Moreover, the Green Revolution makes farming petro-dependent. In India, adoption of the new seeds has been accompanied by a six fold rise in fertilizer use per acre. Yet the quantity of agricultural production per ton of fertilizer used in India dropped by two-thirds. In fact, over the past thirty years the annual growth of fertilizer use on Asian rice has been from three to forty times faster than the growth of rice yields. In the United States improved seeds combined with chemical fertilizers and pesticides have brought larger harvests which in turn pushed down the prices farmers get for their crops. Meanwhile the costs of farming have shot up, drastically narrowing farmers' profit margins. So who survives today? Two very different groups: those few farmers who chose not to buy into industrialised agriculture and those able to keep expanding their acreage to make up for their lower per acre profit. Among this second select group are the top 1.2 percent of farms by income, those with

$ 500,000 or more in yearly sales.

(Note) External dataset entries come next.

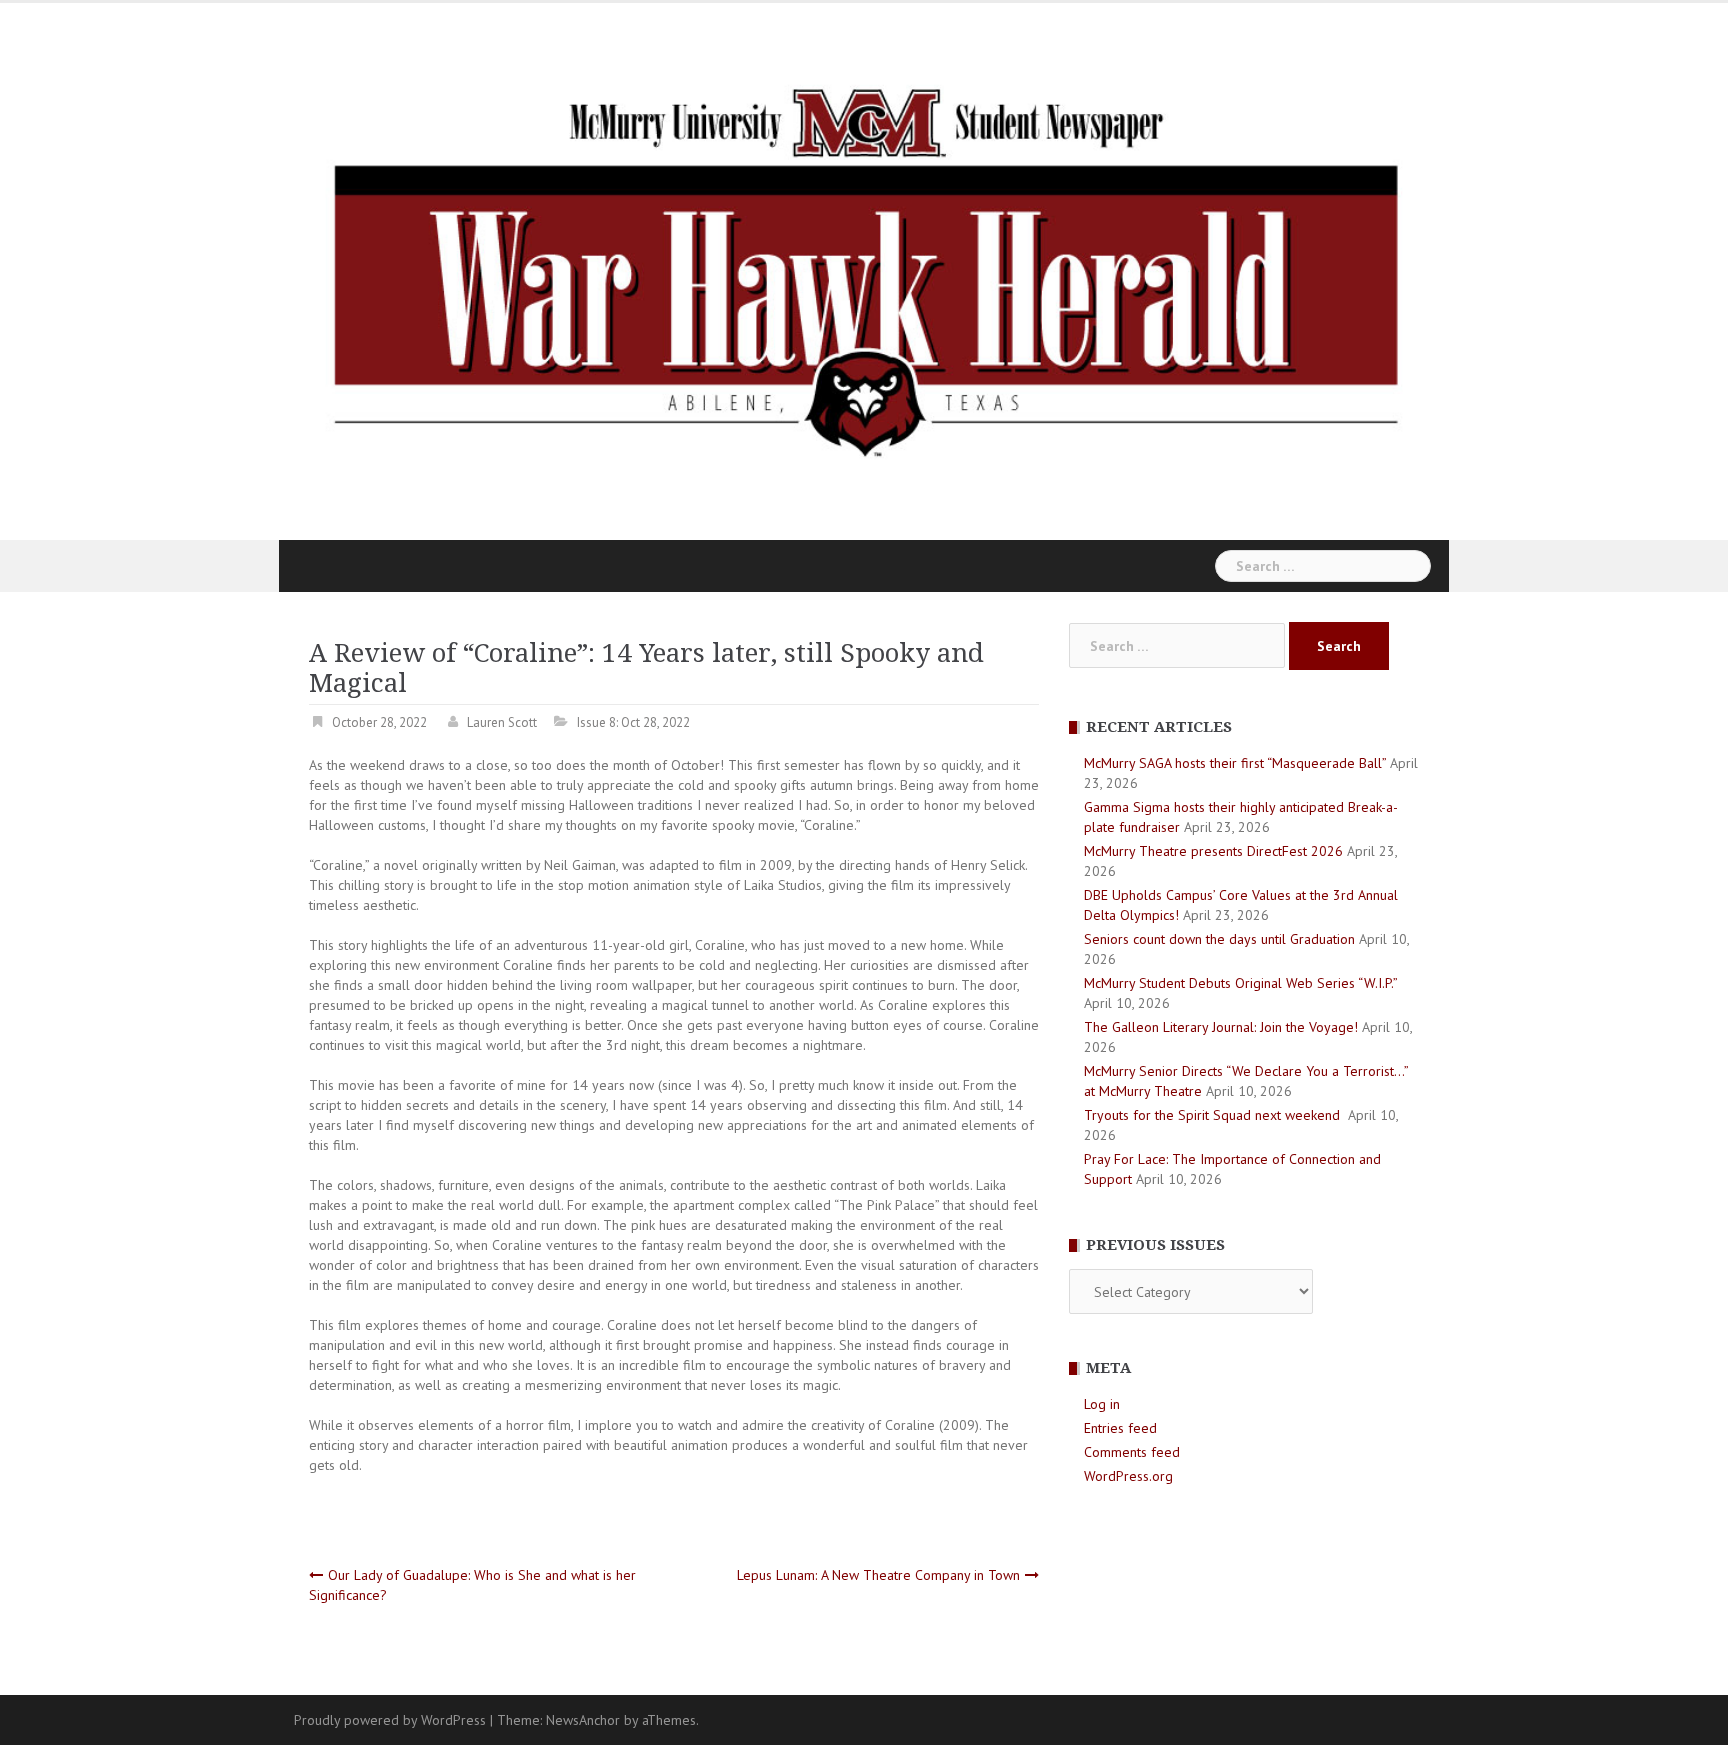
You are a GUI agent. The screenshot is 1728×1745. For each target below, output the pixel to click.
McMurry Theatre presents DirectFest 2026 (1213, 851)
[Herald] (864, 270)
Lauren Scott (502, 722)
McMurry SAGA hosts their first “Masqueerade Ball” (1235, 763)
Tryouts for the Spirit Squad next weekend (1214, 1115)
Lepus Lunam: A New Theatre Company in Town (878, 1575)
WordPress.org (1128, 1476)
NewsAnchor (583, 1720)
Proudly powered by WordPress (390, 1720)
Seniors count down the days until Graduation (1219, 939)
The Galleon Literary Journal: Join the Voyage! (1221, 1027)
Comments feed (1132, 1452)
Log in (1102, 1404)
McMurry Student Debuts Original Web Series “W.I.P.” (1240, 983)
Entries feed (1120, 1428)
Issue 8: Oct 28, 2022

In 1969, the superfarms earned 16 percent of net farm income; by the late 1980s, they garnered nearly 40 percent.

Over time, why should we expect the result of the cost-price squeeze to be any different in the Third World? The United States saw the number of farms drop by two-thirds and average farm size more than double since World

War II. The gutting of rural communities, the creation of inner-city slums, and the exacerbation of unemployment all followed in the wake of this vast migration from the land. Think what the equivalent rural exodus means in the Third World, where the number of jobless people is already double or triple that of the US. The only model with the potential to end rural poverty, feed everyone, and protect the environment and the productivity of the land for future generations is a viable and productive small farm agriculture using the principles of agroecology. From the United States to India, alternative agriculture is proving itself viable. In the United States, a landmark study by the prestigious National Research Council found that ´´alternative farmers often produce high per acre yields with significant reductions in costs per unit of crop harvested,'' despite the fact that ´´many federal policies discourage adoption of alternative practices.''

In the final analysis, if the history of the Green Revolution has taught us one thing, it is that increased food production can, and often does, go hand in hand with greater hunger. This is why we must be sceptical when Monsanto, DuPont, Novartis, and other chemical-

cum-biotechnology companies tell us that genetic engineering will boost crop yields and feed the hungry. The technologies they push have dubious benefits and well-documented risks, and the second Green Revolution they promise is no more likely to end hunger than the first.